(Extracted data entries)
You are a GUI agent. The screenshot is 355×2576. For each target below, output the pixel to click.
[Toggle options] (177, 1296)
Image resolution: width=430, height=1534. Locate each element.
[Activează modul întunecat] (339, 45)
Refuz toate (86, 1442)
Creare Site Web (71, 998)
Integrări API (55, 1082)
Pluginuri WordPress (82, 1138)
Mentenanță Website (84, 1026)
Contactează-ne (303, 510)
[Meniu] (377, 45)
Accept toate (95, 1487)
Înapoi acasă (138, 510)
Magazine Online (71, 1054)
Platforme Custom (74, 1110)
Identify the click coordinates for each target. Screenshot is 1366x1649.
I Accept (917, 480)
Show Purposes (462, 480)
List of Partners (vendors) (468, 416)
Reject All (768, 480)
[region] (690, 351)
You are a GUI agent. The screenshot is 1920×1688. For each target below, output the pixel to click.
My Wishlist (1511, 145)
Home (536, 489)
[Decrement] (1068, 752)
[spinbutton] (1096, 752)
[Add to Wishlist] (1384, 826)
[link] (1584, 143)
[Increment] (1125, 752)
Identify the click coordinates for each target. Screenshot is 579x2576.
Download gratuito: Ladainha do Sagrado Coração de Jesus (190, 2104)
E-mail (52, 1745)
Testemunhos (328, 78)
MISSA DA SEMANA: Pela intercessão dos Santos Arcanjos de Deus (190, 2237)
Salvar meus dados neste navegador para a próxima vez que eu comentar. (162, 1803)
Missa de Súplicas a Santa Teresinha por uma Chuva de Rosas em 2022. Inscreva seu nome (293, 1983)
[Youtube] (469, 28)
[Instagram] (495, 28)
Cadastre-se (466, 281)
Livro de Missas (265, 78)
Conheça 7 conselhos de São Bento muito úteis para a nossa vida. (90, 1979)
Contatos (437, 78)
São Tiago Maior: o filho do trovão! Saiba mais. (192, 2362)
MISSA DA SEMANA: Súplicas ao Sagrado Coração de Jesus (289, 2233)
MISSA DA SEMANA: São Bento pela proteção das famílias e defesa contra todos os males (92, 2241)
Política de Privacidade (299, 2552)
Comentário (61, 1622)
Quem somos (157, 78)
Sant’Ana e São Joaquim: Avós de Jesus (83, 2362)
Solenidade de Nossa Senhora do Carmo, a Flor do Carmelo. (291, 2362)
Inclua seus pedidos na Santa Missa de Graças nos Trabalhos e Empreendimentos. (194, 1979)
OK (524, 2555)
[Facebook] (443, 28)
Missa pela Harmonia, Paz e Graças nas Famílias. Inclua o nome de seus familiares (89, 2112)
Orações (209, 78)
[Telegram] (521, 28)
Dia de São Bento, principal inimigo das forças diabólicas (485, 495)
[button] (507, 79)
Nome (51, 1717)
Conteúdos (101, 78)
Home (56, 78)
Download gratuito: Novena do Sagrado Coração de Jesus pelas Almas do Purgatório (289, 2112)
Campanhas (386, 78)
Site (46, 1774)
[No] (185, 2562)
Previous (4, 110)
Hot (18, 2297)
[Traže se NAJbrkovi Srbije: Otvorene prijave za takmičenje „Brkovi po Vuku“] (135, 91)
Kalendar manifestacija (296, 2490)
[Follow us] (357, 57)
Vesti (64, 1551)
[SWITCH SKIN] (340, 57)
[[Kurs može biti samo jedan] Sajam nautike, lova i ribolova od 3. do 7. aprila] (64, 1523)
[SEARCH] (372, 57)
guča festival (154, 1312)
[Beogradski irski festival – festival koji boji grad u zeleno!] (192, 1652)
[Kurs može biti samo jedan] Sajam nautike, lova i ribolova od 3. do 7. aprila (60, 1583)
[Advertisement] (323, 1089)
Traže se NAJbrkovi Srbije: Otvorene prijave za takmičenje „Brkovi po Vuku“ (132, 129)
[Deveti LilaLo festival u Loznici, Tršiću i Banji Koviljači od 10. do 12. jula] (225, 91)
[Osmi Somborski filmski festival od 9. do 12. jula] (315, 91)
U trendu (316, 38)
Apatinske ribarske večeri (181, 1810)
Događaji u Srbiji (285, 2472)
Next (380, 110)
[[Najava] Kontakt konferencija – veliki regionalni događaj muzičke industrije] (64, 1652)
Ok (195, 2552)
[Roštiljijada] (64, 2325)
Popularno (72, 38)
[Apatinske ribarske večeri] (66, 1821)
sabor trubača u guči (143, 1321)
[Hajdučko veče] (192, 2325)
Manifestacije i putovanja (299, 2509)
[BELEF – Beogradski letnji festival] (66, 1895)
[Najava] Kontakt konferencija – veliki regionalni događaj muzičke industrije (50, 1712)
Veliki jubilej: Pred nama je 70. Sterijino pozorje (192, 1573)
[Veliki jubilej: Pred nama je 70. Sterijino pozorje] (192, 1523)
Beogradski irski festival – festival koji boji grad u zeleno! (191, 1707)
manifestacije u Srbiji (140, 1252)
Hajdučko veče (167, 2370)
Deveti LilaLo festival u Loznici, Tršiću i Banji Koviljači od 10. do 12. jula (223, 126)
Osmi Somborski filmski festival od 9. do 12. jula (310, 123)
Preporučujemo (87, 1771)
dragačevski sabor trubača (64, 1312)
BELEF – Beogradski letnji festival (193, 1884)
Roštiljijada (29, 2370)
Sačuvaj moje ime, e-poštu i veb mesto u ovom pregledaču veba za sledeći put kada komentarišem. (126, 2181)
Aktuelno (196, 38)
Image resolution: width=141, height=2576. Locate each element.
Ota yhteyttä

* Exercise objective
Within the entries above, find every line where the string "Download" occurs, and copy it.

* Output for this task
Download gratuito: Ladainha do Sagrado Coração de Jesus (190, 2104)
Download gratuito: Novena do Sagrado Coração de Jesus pelas Almas do Purgatório (289, 2112)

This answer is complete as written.